Just last year, Prime Minister Viktor Orban of Hungary hoped to lead a hard-right pan-European movement. Those aspirations are fading, deflated by poor performance at the polls by some of his most fervent admirers, as well as deep divisions over the war in Ukraine and Sweden’s admission to NATO.

Poland’s governing Law and Justice party — a longtime partner of Orban’s Fidesz party in its battles with the E.U. — lost a general election last month. Allies in Spain, Slovenia and Czech Republic have also faltered.

And though Giorgia Meloni, who shares Orban’s views on cultural issues and national sovereignty, is now prime minister of Italy, she has veered away from Hungary over its Kremlin-friendly response to Russia’s invasion of Ukraine.

Migrant crisis: An agreement between Italy and Albania, a non-E.U. nation, to outsource the processing and containment of migrants has left some Italian politicians asking whether the deal is legal, ethical, practical or even real.
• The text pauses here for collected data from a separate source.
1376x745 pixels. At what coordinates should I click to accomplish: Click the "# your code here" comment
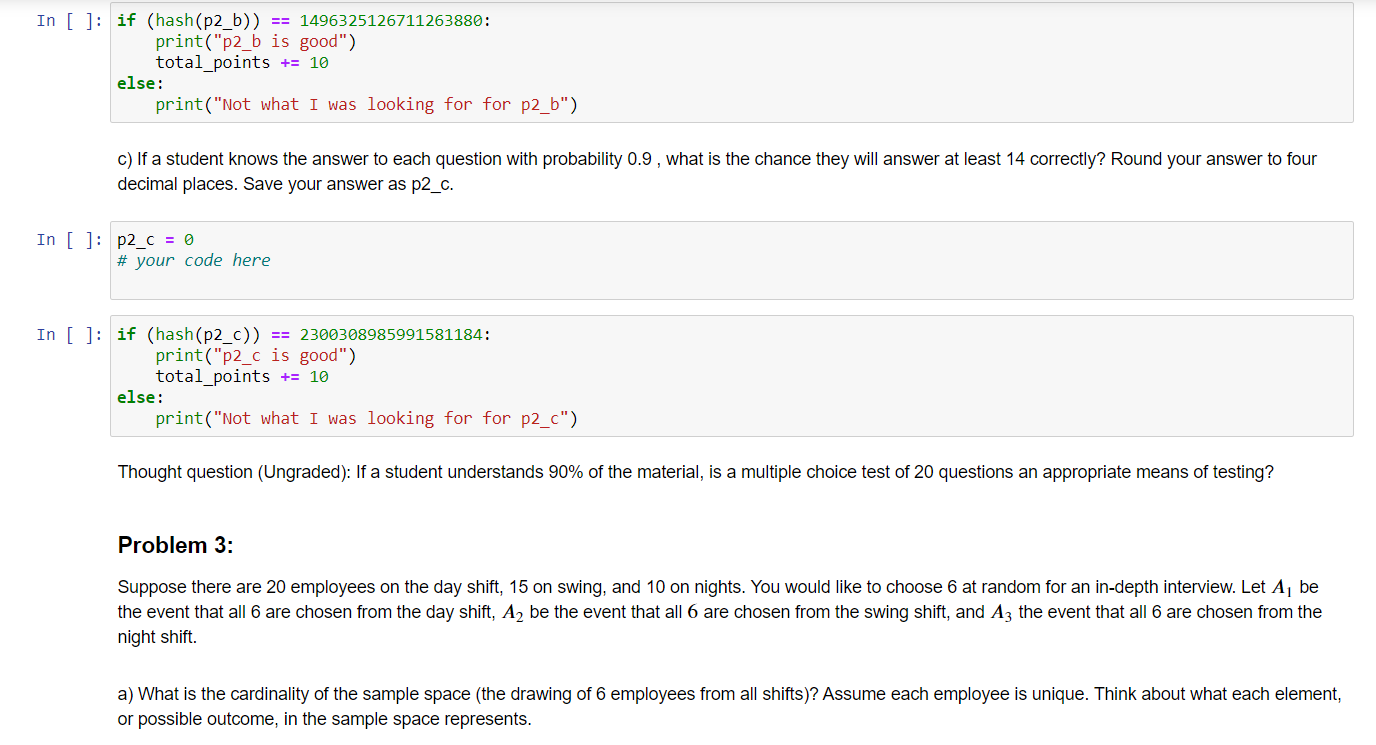(193, 260)
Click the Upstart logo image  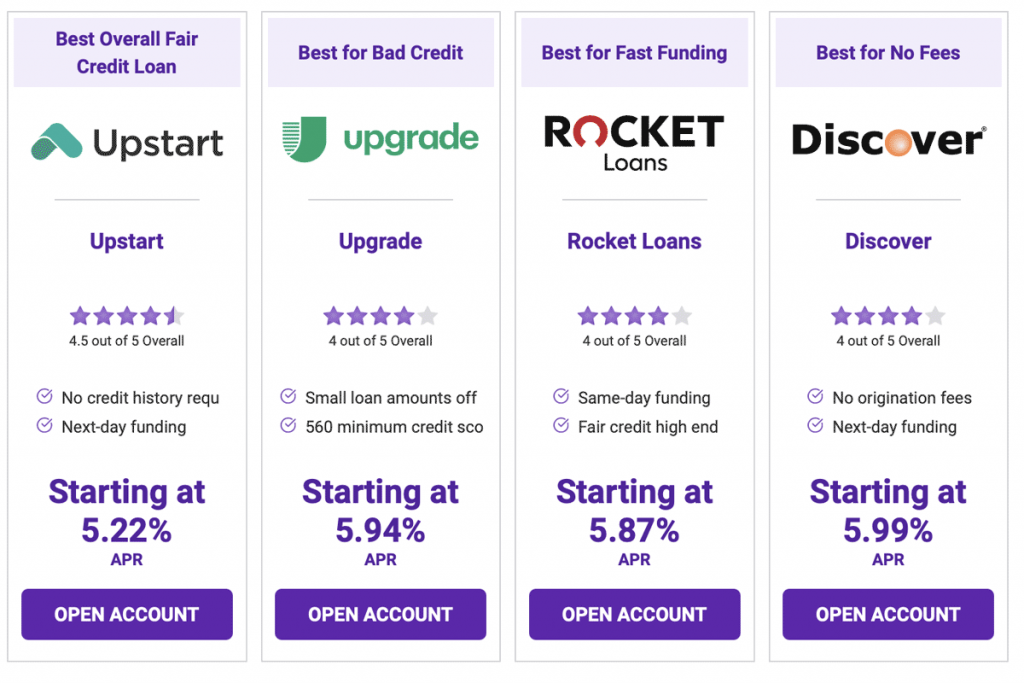127,142
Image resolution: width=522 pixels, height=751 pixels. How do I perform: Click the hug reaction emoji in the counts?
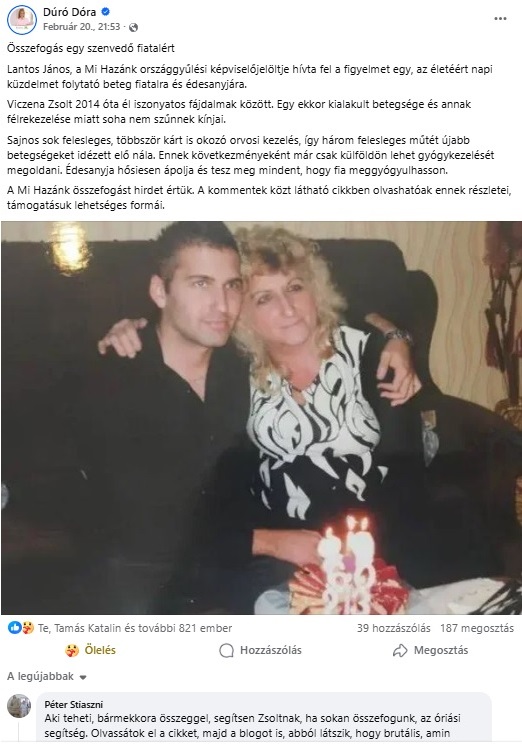(28, 627)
King Charles III yesterday opened Britain’s Parliament for the first time as monarch — with a speech outlining policies sharply at odds with his longtime support of environmental causes, including a plan to expand oil and gas drilling in the North Sea.

Drafted by the prime minister, Rishi Sunak, but delivered by King Charles, the speech is a constitutional oddity, and one with a particular twist this year, as the new sovereign read out bills that included policies likely to run counter to his own once stridently stated views.

Over three decades, “The Simpsons” has changed to meet evolving sensibilities. The show stopped making fun of gay characters, for instance, and no longer uses a white actor to voice Black and Indian characters.

Now, it may be abandoning the long-running joke in which Homer Simpson throttles his son, Bart. “I don’t do that anymore,” Homer said on a recent episode. “Times have changed.”